E-mail letters, Feb. 10, 2011

Contents of fracking fluid should be known

This is in reference to the ongoing controversy about the refusal of the drilling companies to provide a list of the chemicals and ingredients that make up the fracking solutions.

It seems that all companies that manufacture, use or sell products that might affect the health or welfare of the citizens must list all of the substances that are in the products and warn of any harmful effects from its use. The drilling companies have been exempted from these requirements as regards their fracking fluids. The question is why?

The excuse by the drilling companies that the fluids are proprietary and could affect competition is not valid because a lot of other companies have the same problem but still have to list the substances they use. Their contention that the fracking fluid has never been proven to contaminate water or food sources is also not valid because it has never been proven that it doesn’t.

State Rep. Roger Wilson has introduced a bill that would require the disclosure of the substances in fracking fluids and every citizen should contact their representative and instruct them to support this bill.

Battlement Mesa

Restaurants should just raise prices

I continue to be amazed by the misinformation restaurant servers set forth regarding how little money they make, and how they rely on tips to survive, in an attempt to make people feel sorry for them.

First off, let me say that I am not against tipping itself. I am against compulsory tipping. Tips are gratuities. They are a reward for going above and a beyond. Simply taking my order, bringing my food and refilling my drink is not going above and beyond. That is your job and you are paid a wage to do it.

Yes, I know, I’ve heard them all say that their wage is only $4.26 an hour in this state, and that they rely on the tips make up the difference. Well, guess what? Federal wage law requires that if their hourly wage plus tips do not equal the regular federal minimum wage of $7.25, then the employer must make up the difference. So in reality they are not making less than minimum wage.

Additionally, since most servers don’t claim 100 percent of their tips, they get the extra cash that their employer is forced to make up. And if the employer is not paying that difference, and they really are only making $4.26 an hour, then the employers are breaking federal law.

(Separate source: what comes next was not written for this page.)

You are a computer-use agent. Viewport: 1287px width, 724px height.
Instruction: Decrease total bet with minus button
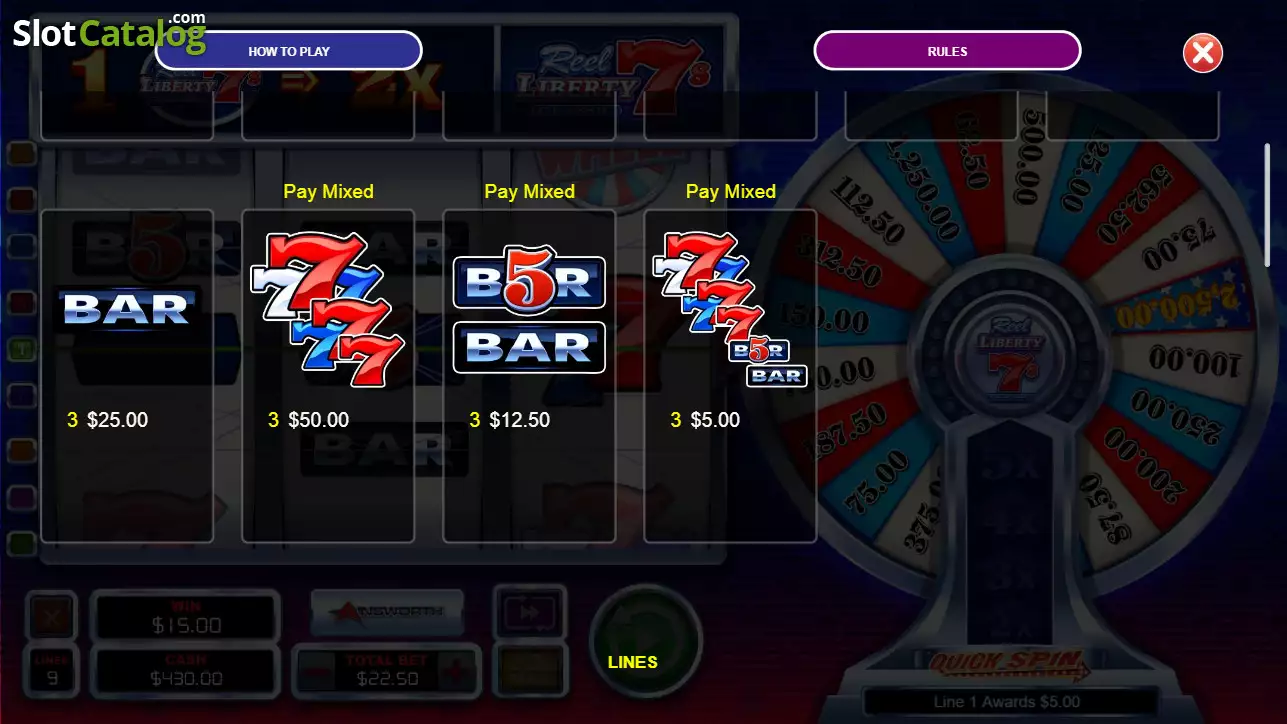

The thing is, however, that usually their tips do add up to way more than the regular minimum wage. They only have to make an extra $2.99 in tips every hour to make up the difference, and most of them make two or three times that in an hour worth of tips. That is why they choose to be a restaurant server.

Yes, it is a hard thankless job and who would want to put up with whiny, selfish, demanding diners? Yet no one has forced any of them to work in that industry. Don’t tell me that it’s the only job they can get. Admit it, they do it for the tips. If it weren’t for the tips most of them wouldn’t do it.

Fast food workers and retail store employees put up with just as much as servers do. No one tips them. Why should a tip be expected? Why should I be extorted? Tip me or next time I’ll give you bad service. And that goes for any other job where tips are common, from hair stylists to manicurists. They are paid a wage to do a job. If I don’t feel that they did more than their job entails then why should I have to pay them extra? It is not my responsibility to give them more money just because the government has told their employer that they can pay them less just because they make tips.

They should take that up with their boss and congressman or senator. Or, if they want more money, then put it in the price and charge more. A 15 percent tip added to the bill, or raising the prices 15 percent results in the same price. I mean I’m already expected to pay it, so it’s not like raising the price will keep me away. It really is that simple. And in the end I don’t feel extorted.